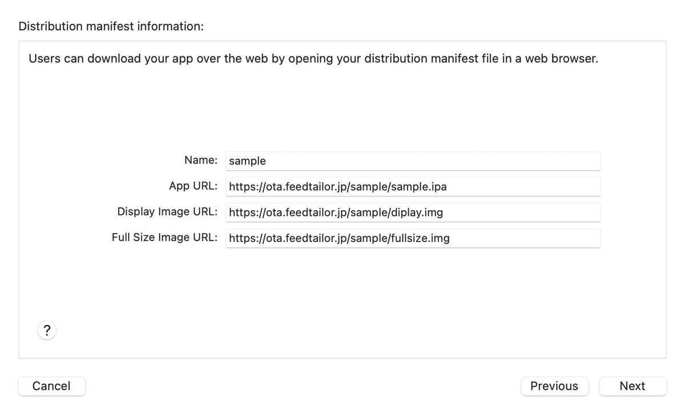Click the description text about downloading your app
685x414 pixels.
pyautogui.click(x=313, y=58)
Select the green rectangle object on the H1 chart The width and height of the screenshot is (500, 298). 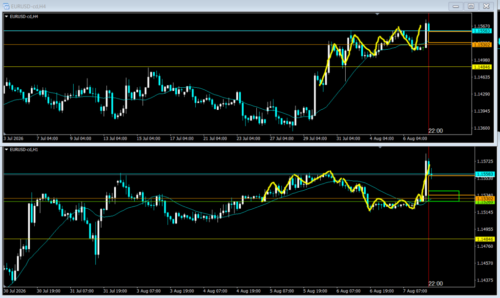[444, 196]
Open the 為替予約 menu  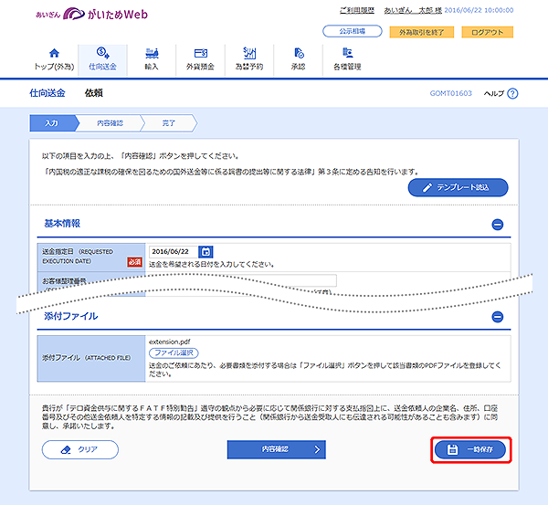249,59
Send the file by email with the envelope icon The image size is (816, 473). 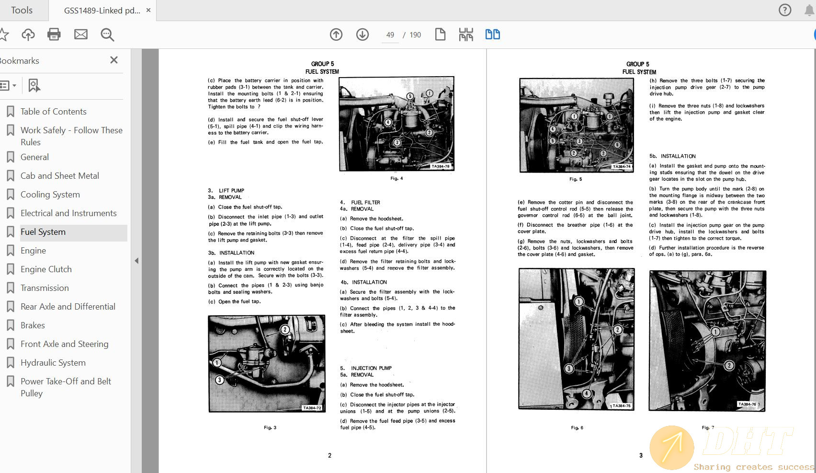tap(81, 35)
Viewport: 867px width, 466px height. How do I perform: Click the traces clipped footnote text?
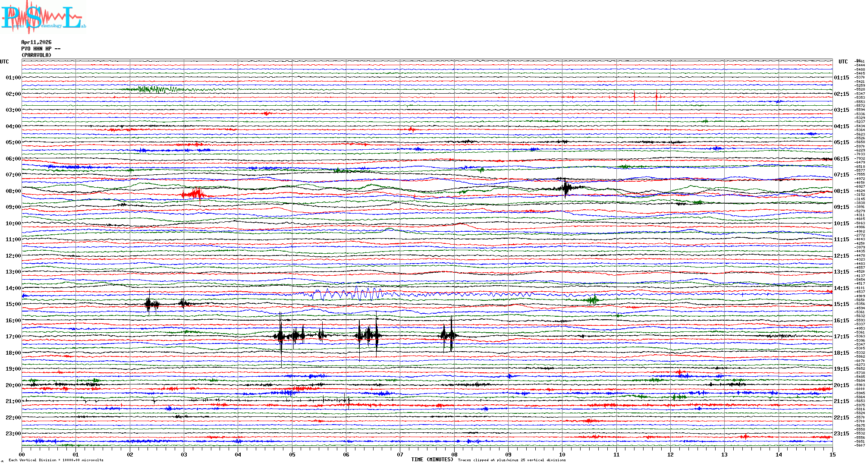pyautogui.click(x=512, y=460)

● **Work to complete**: Arrange the entries from the line that contains "Viewport: 867px width, 466px" through the end of the entries as a Markdown table with the columns Row and Entry. Number each row and skip blank lines and pictures.

● **Full answer**:
| Row | Entry |
|---|---|
| 1 | Viewport: 867px width, 466px height. How do I perform: Click the traces clipped footnote text? |
| 2 | pyautogui.click(x=512, y=460) |